(Stored data)
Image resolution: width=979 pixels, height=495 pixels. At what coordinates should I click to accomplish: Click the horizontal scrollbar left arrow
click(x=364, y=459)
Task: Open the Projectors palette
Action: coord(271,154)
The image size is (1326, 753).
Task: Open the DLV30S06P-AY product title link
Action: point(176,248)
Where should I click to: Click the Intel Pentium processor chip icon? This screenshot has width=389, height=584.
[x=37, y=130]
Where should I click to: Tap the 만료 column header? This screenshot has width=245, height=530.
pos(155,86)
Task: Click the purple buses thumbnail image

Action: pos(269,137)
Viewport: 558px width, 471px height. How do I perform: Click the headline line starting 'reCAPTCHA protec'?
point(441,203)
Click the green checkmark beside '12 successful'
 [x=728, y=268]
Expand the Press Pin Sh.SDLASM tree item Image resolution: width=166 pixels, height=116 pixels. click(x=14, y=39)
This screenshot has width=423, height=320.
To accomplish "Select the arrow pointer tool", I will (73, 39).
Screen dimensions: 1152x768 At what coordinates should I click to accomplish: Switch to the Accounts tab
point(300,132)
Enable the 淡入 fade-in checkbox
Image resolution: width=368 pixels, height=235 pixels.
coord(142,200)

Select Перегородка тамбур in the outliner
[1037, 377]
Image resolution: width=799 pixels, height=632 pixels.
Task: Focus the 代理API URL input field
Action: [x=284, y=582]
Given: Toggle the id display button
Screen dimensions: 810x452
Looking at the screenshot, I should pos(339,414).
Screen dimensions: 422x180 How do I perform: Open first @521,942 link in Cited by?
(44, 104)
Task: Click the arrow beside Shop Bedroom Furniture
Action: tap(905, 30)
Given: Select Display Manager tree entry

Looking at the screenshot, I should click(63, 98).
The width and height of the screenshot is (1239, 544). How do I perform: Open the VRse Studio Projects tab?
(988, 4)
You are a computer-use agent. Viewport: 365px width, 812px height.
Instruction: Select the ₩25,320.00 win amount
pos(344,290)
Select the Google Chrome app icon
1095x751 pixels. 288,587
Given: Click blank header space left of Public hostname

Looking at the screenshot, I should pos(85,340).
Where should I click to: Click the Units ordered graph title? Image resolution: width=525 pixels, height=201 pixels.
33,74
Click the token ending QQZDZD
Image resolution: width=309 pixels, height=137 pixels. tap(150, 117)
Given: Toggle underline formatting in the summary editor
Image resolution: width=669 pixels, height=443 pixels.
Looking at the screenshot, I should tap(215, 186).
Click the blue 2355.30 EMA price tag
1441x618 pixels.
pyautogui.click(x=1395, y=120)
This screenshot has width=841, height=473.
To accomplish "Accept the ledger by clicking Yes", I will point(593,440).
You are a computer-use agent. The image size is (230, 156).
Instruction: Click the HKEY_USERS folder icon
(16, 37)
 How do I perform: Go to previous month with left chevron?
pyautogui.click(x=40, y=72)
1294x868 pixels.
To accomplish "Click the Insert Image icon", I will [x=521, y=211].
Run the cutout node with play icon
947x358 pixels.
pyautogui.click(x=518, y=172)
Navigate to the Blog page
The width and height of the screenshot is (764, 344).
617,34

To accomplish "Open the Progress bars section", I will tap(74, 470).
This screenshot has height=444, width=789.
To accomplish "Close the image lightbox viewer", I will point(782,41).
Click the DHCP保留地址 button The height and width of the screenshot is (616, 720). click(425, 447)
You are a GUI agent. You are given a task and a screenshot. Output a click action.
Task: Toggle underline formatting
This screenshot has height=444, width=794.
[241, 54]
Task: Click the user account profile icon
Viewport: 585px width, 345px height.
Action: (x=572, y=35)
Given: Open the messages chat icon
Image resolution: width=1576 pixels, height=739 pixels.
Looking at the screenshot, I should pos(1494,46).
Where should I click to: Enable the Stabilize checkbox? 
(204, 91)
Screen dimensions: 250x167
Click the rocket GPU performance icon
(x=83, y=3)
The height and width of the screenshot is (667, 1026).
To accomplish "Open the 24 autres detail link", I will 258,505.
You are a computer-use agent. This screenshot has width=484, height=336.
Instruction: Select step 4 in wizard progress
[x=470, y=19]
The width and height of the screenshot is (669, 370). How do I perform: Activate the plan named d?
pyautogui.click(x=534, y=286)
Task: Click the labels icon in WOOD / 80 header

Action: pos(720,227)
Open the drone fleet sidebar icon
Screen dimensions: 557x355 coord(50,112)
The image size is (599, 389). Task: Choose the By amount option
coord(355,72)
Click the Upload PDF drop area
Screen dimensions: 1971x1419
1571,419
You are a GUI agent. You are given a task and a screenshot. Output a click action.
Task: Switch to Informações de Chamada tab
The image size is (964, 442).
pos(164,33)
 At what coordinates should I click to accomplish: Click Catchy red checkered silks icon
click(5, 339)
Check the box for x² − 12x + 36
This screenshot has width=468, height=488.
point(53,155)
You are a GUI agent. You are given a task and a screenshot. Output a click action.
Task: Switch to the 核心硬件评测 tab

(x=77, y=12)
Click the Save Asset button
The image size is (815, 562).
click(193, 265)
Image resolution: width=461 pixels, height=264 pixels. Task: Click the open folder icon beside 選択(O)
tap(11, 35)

(The problem)
All the data must be duplicated exactly, with nothing added or removed.

(Problem solution)
Image resolution: width=979 pixels, height=495 pixels. At what coordinates should I click to accomplish: Click the horizontal scrollbar left arrow
click(x=364, y=459)
Task: Open the Projectors palette
Action: coord(271,154)
The image size is (1326, 753).
Task: Open the DLV30S06P-AY product title link
Action: point(176,248)
Where should I click to: Click the Intel Pentium processor chip icon? This screenshot has width=389, height=584.
[x=37, y=130]
Where should I click to: Tap the 만료 column header? This screenshot has width=245, height=530.
pos(155,86)
Task: Click the purple buses thumbnail image

Action: pos(269,137)
Viewport: 558px width, 471px height. How do I perform: Click the headline line starting 'reCAPTCHA protec'?
point(441,203)
Click the green checkmark beside '12 successful'
 [x=728, y=268]
Expand the Press Pin Sh.SDLASM tree item Image resolution: width=166 pixels, height=116 pixels. click(x=14, y=39)
This screenshot has width=423, height=320.
To accomplish "Select the arrow pointer tool", I will (73, 39).
Screen dimensions: 1152x768 At what coordinates should I click to accomplish: Switch to the Accounts tab
point(300,132)
Enable the 淡入 fade-in checkbox
Image resolution: width=368 pixels, height=235 pixels.
coord(142,200)

Select Перегородка тамбур in the outliner
[1037, 377]
Image resolution: width=799 pixels, height=632 pixels.
Task: Focus the 代理API URL input field
Action: [x=284, y=582]
Given: Toggle the id display button
Screen dimensions: 810x452
Looking at the screenshot, I should pos(339,414).
Screen dimensions: 422x180 How do I perform: Open first @521,942 link in Cited by?
(44, 104)
Task: Click the arrow beside Shop Bedroom Furniture
Action: tap(905, 30)
Given: Select Display Manager tree entry

Looking at the screenshot, I should click(63, 98).
The width and height of the screenshot is (1239, 544). How do I perform: Open the VRse Studio Projects tab?
(988, 4)
You are a computer-use agent. Viewport: 365px width, 812px height.
Instruction: Select the ₩25,320.00 win amount
pos(344,290)
Select the Google Chrome app icon
1095x751 pixels. 288,587
Given: Click blank header space left of Public hostname

Looking at the screenshot, I should pos(85,340).
Where should I click to: Click the Units ordered graph title? Image resolution: width=525 pixels, height=201 pixels.
33,74
Click the token ending QQZDZD
Image resolution: width=309 pixels, height=137 pixels. tap(150, 117)
Given: Toggle underline formatting in the summary editor
Image resolution: width=669 pixels, height=443 pixels.
Looking at the screenshot, I should tap(215, 186).
Click the blue 2355.30 EMA price tag
1441x618 pixels.
pyautogui.click(x=1395, y=120)
This screenshot has width=841, height=473.
To accomplish "Accept the ledger by clicking Yes", I will point(593,440).
You are a computer-use agent. The image size is (230, 156).
Instruction: Click the HKEY_USERS folder icon
(16, 37)
 How do I perform: Go to previous month with left chevron?
pyautogui.click(x=40, y=72)
1294x868 pixels.
To accomplish "Click the Insert Image icon", I will [x=521, y=211].
Run the cutout node with play icon
947x358 pixels.
pyautogui.click(x=518, y=172)
Navigate to the Blog page
The width and height of the screenshot is (764, 344).
617,34

To accomplish "Open the Progress bars section", I will tap(74, 470).
This screenshot has height=444, width=789.
To accomplish "Close the image lightbox viewer", I will point(782,41).
Click the DHCP保留地址 button The height and width of the screenshot is (616, 720). click(425, 447)
You are a GUI agent. You are given a task and a screenshot. Output a click action.
Task: Toggle underline formatting
This screenshot has height=444, width=794.
[241, 54]
Task: Click the user account profile icon
Viewport: 585px width, 345px height.
Action: (x=572, y=35)
Given: Open the messages chat icon
Image resolution: width=1576 pixels, height=739 pixels.
Looking at the screenshot, I should pos(1494,46).
Where should I click to: Enable the Stabilize checkbox? 
(204, 91)
Screen dimensions: 250x167
Click the rocket GPU performance icon
(x=83, y=3)
The height and width of the screenshot is (667, 1026).
To accomplish "Open the 24 autres detail link", I will 258,505.
You are a computer-use agent. This screenshot has width=484, height=336.
Instruction: Select step 4 in wizard progress
[x=470, y=19]
The width and height of the screenshot is (669, 370). How do I perform: Activate the plan named d?
pyautogui.click(x=534, y=286)
Task: Click the labels icon in WOOD / 80 header

Action: pos(720,227)
Open the drone fleet sidebar icon
Screen dimensions: 557x355 coord(50,112)
The image size is (599, 389). Task: Choose the By amount option
coord(355,72)
Click the Upload PDF drop area
Screen dimensions: 1971x1419
1571,419
You are a GUI agent. You are given a task and a screenshot. Output a click action.
Task: Switch to Informações de Chamada tab
The image size is (964, 442).
pos(164,33)
 At what coordinates should I click to accomplish: Click Catchy red checkered silks icon
click(5, 339)
Check the box for x² − 12x + 36
This screenshot has width=468, height=488.
point(53,155)
You are a GUI agent. You are given a task and a screenshot. Output a click action.
Task: Switch to the 核心硬件评测 tab

(x=77, y=12)
Click the Save Asset button
The image size is (815, 562).
click(193, 265)
Image resolution: width=461 pixels, height=264 pixels. Task: Click the open folder icon beside 選択(O)
tap(11, 35)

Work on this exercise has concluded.